This shows clearly that two people may interpret the same situation in totally opposite ways, depending on their earlier experiences. And that if there’s not a will to understand each other, there sure as hell is not a way either.

    Lonely adolescents unwittingly adopt harmful ways of escaping the sadness… (…) Another unproductive coping mechanism is to deny any interest in socializing more or in relating more intimately: "I'm not interested in having a girl/boyfriend." (…) Gaining awareness of these escape mechanisms might help the person get motivated to learn social skills and build his/her self-esteem.

Clayton E. Tucker-Ladd, Psychological Self Help, Chapter 66

This is why you rejected me. You’re so scared that it’s better to cut clean. So you think. I can understand that fear. I pity you for not being strong enough to even try to change your ways.

But my pain is still there.

 

What pain does to love

In order to live through this period of pain I have to withdraw my love for you, to put it in a drawer, to distance myself from it. Maybe that’s the hardest part of it all.

At first the drawer is kept wide open. I can see my love for you almost totally exposed, but it is so valuable to me, I can’t stand doing anything else than keeping it there for all to see. But your ongoing rejection is so painful that I just have to close this drawer a bit. I struggle, pushing with all my strength. It’s very hard to even reduce the gap by an inch.

‘Cause I miss you.

Everyone is looking for someone to blame
But you share my bed, you share my name
Well, go ahead and call the cops
You don’t meet nice girls in coffee shops
She said baby, I still love you
Sometimes there’s nothin left to do

Oh you got to
Hold on, hold on
You got to hold on
Take my hand, I’m standing right here, you got to
Just hold on.

Well, God bless your crooked little heart St. Louis got the best of me
I miss your broken-china voice
How I wish you were still here with me

Excerpts from "Hold On" by Tom Waits7

I mourn. I sit alone, getting utterly drunk. I watch old technicolor movies. Ingrid Bergman makes me cry. I’m sure that all is lost. My tongue curls itself while I call a friend on the phone.
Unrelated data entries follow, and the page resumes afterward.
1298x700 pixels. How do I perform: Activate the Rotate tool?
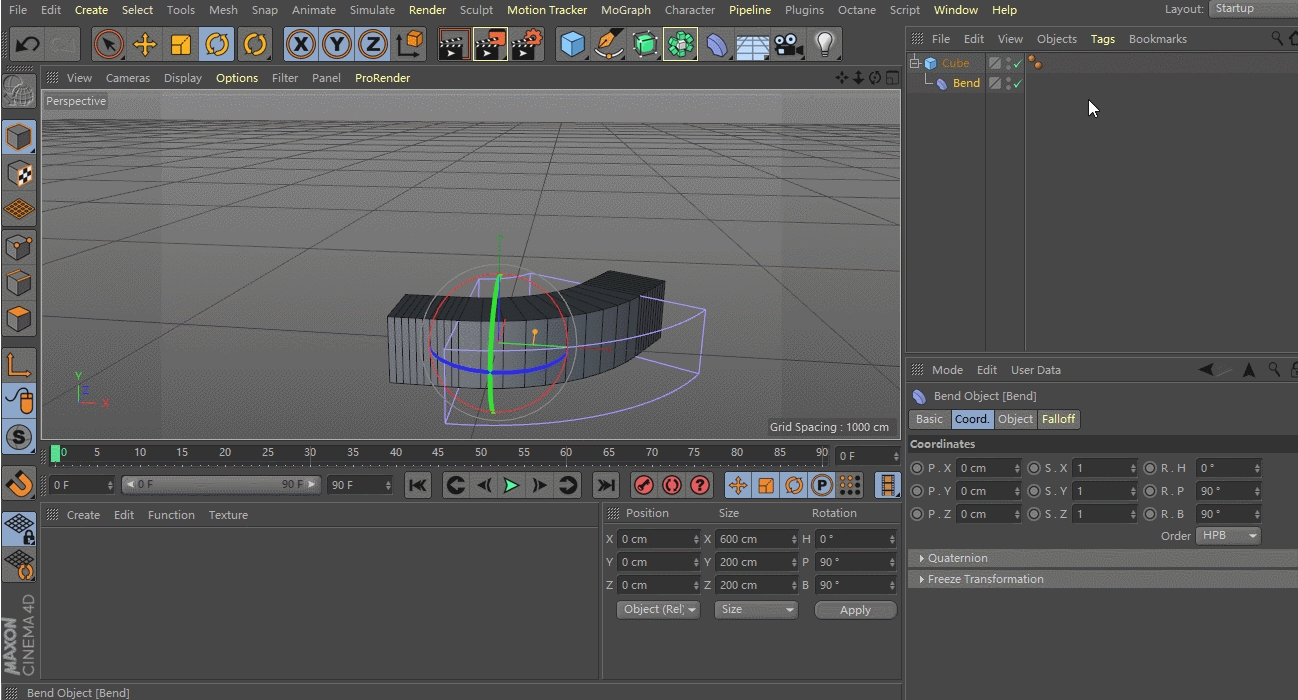tap(217, 45)
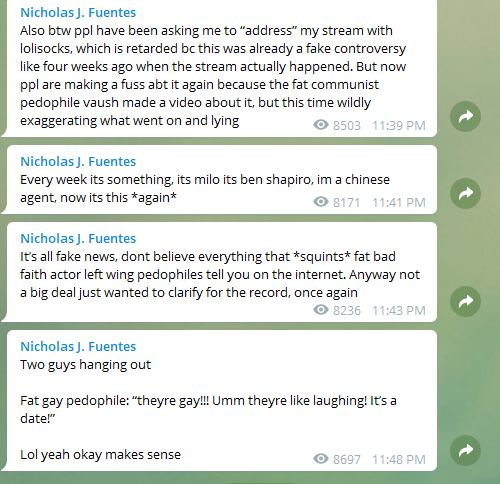Viewport: 500px width, 484px height.
Task: Click the eye icon beside 8503 views
Action: click(x=321, y=125)
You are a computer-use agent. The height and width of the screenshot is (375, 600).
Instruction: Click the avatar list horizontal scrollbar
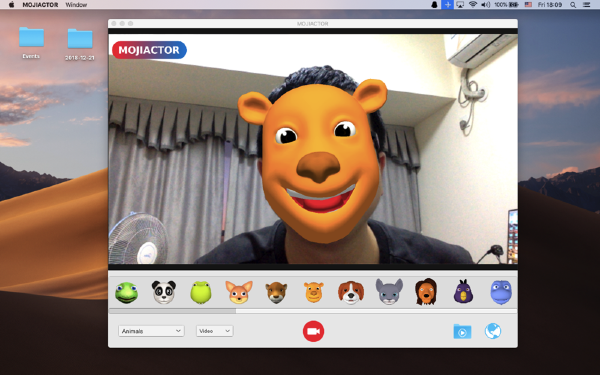click(x=173, y=311)
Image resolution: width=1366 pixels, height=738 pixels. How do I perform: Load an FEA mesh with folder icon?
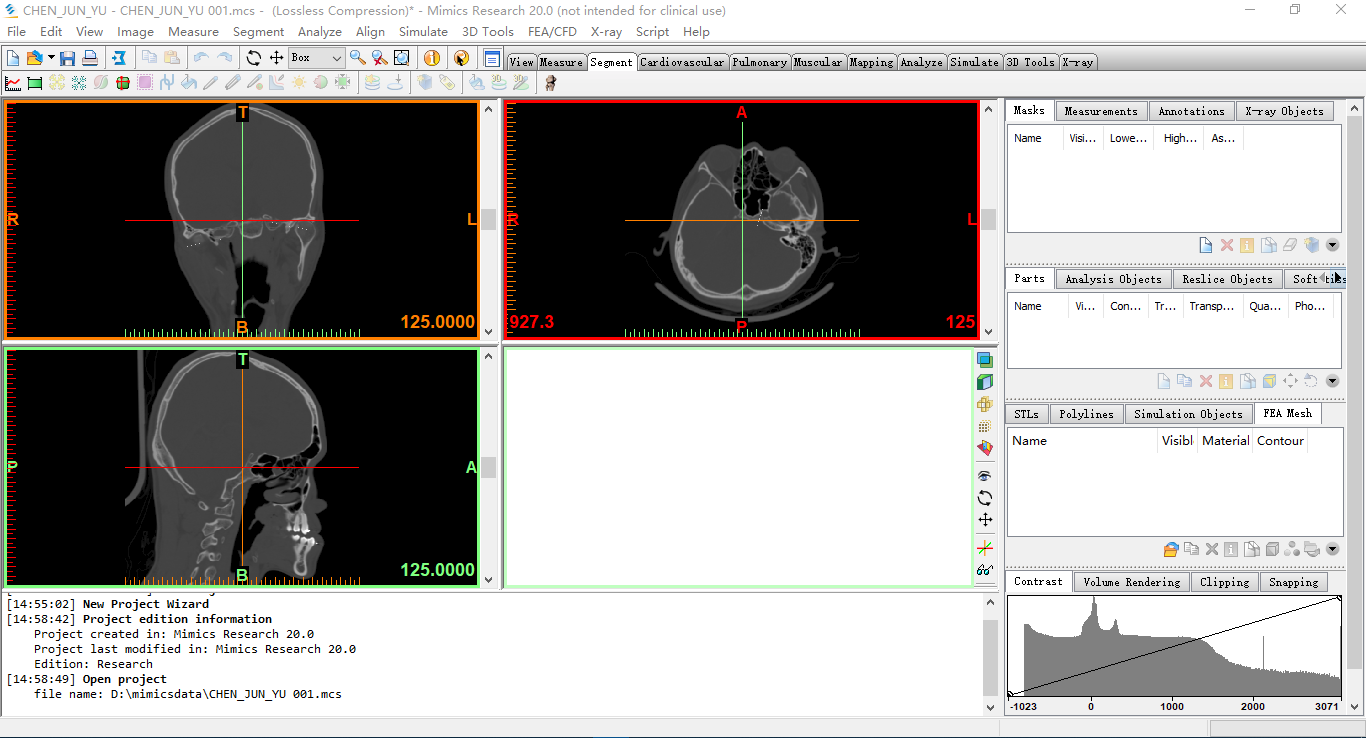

    ‘Sall over with m’fella. ’Saful. ‘Sunbearable. He woan come back.

Then, despising myself for my self pity I cry:

    ‘I’m ‘sgusting, I know. Tell me t’stop. Tell me I don lov’im. Tell me I’m better of without’im. That fukin freak.

In time this drawer will be closed. But it may never be locked. I have no key. You took that away with you.

 

The afterworld

Surrounded by pain, I hesitate to go forward. I read a lot of stuff, in order to help myself understand, to get ideas and messages that could get my screwed-up head back in its right state.

    Feeling terribly upset when losing a lover may be hard but desirable. After listening to the pain for hours, I have often asked a person who has just been rejected, "How would you rather react to such an important loss?" The point is: your sadness comes from your good traits--you were loving, devoted, caring, committed, trusting, and involved. You had given your whole self to the relationship. Isn't that the way you want to be? Isn't that the way you want your future partners to be? Would you really want to be so self-centered, so uninvolved that you could easily dismiss a love relationship?

Clayton E. Tucker-Ladd, Psychological Self Help, Chapter 68

Yes, this makes sense. I’m trying to force my neurons to perceive the truth of this statement, but they’re a hell of a bunch. Fighting back in every way they can. My shoulders still attached to my ears, my smile still gone, my gut still acting like I’m sitting in the most terrible rollercoaster ever built. But I breathe. I live.

    Who needs love?… who needs the pain of it?… Well, it seems we all do, no matter how much it may hurt. We all need it, because without it we would not be human, without it we would be lost, without it we simply could not exist… Without love – even with all the agony it causes – this world, this life would be truly unbearable…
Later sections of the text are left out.